Frederick the Great was stimulated to build in a Far Eastern style by Sir William Chambers's Designs of Chinese Buildings (1757) and from his Plans, elevations, section and perspective views of the gardens and buildings at Kew (1763). These architectural reference books were given to Frederick by the author, who had created for Augusta, Princess of Wales a large garden at Kew (near London), in which there still stands Chambers's many-tiered tapering Great Pagoda, completed in 1762.

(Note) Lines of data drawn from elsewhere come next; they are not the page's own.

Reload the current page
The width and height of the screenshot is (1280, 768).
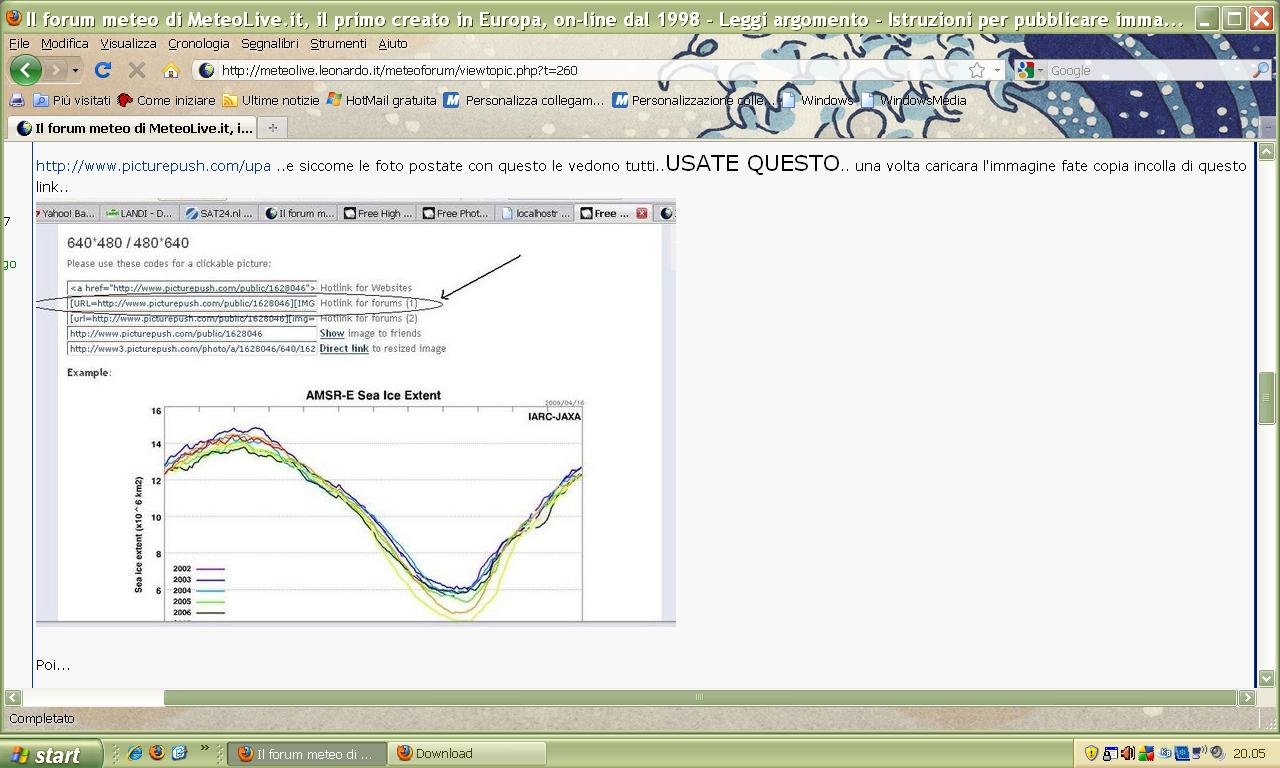102,70
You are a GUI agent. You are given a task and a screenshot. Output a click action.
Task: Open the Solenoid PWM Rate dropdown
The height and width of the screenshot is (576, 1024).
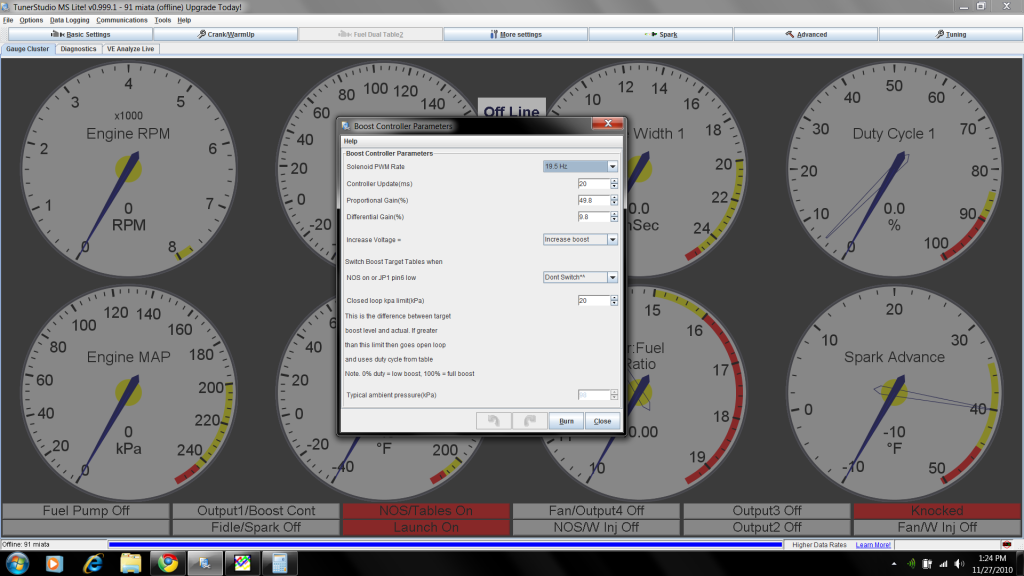pos(578,165)
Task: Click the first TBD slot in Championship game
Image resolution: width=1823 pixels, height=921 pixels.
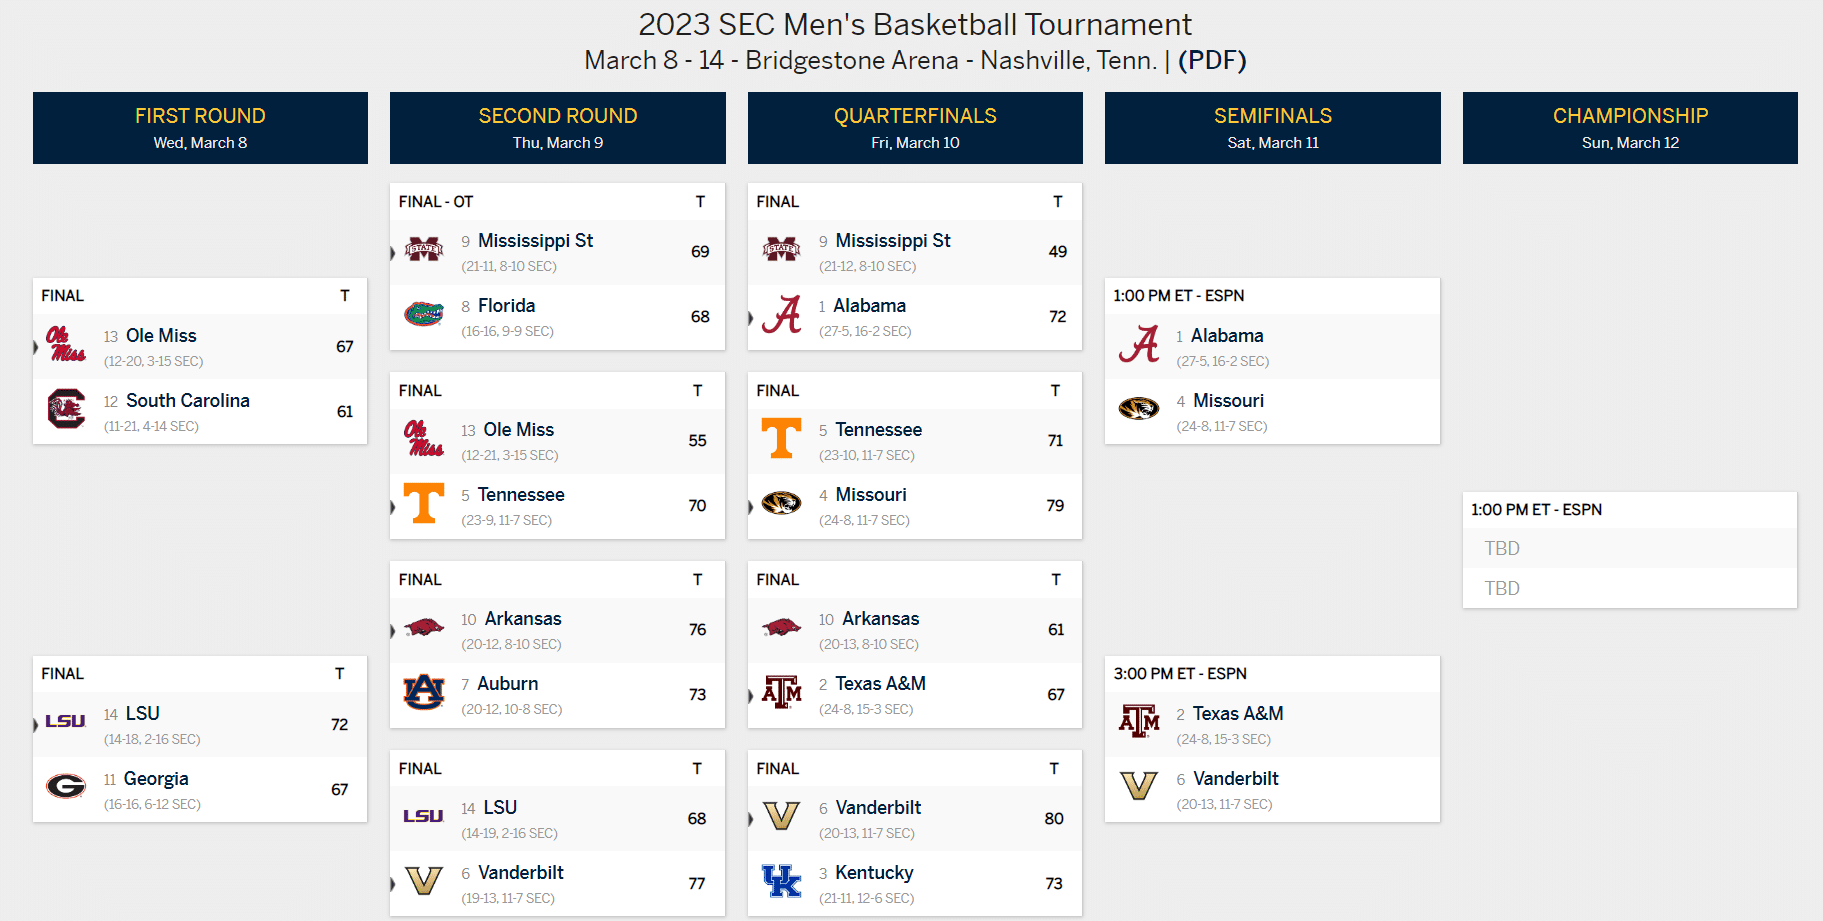Action: [x=1629, y=548]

The Dragon House at Sanssouci was built on an octagonal plan, with four floors not only to be decorative but also as living quarters for the wine-growers who worked on the neighbouring Weinberg. However, they did not move into the pagoda. To save the pagoda from its dilapidated state, it had to be restored in 1787. Ever since then it has been constantly inhabited by the overseer of the Belvedere on the Klausberg. Over the years, because of its inhabitation, an additional room, a laundry and three stables have extended the two rooms—a kitchen and an entrance hall—of the structure. The Dragon House has been used since 1934 in a gastronomical capacity.